At the MTV Video Music Awards, Linda wins the awards for best new artist and video of the year. During her acceptance speech, she thanks Edie, Sin and Chili. Edie and Chili leave the award ceremony. As Chili drives off, he passes a billboard revealing that Elliot is the co-star of a new movie with Kidman.

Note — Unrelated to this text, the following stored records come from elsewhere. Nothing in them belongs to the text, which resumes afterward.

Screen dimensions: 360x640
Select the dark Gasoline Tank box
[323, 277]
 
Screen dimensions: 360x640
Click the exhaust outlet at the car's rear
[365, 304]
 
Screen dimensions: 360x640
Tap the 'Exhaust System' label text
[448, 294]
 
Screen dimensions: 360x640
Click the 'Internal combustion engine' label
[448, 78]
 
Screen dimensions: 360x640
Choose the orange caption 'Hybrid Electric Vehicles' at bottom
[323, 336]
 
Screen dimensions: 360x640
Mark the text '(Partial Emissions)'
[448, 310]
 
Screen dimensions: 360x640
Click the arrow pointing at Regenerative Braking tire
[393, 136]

On a production budget of $53–75 million, Be Cool grossed $56 million in North America and $39.2 million internationally, totaling up to $95.2 million worldwide.[2][3]
Critical reception
On Rotten Tomatoes, the film holds an approval rating of 30% based on 171 reviews, with an average rating of 4.6/10. The site's critical consensus reads: "Be Cool is tepid, square, and lukewarm; as a parody of the music business, it has two left feet."[4] On Metacritic, the film has a weighted average score of 37 out of 100, based on 38 critics, indicating "generally unfavorable reviews".[5] Audiences polled by CinemaScore gave the film an average grade of "B−" on an A+ to F scale.[6]
Roger Ebert of the Chicago Sun-Times called it "A classic species of bore: a self-referential movie with no self to refer to. One character after another, one scene after another, one cute line of dialogue after another, refers to another movie, a similar character, a contrasting image, or whatever."[7]
Halliwell called it "a palpable miss, a movie so lazy and laid back that it falls over; there are none of those insights ... that made Get Shorty so enjoyable".[8]
In an August 2015 interview with Deadline, director F. Gary Gray discussed the failure of the film, stating: "With Be Cool, I made some assumptions in thinking that movie was going to work. I'd just made a successful PG-13 movie [The Italian Job], and when I walked into Be Cool, it was rated R and then at the last minute in preproduction I was told, 'Well, you have to make this PG-13.' I should have walked off the film. This was a movie about shylocks and gangsta rappers and if you can't make that world edgy, you probably shouldn't do it. I walked in thinking I was going to make one movie and then it changed. Maybe it was arrogant of me to think because I had success in this realm of PG-13 I could make that work."[9]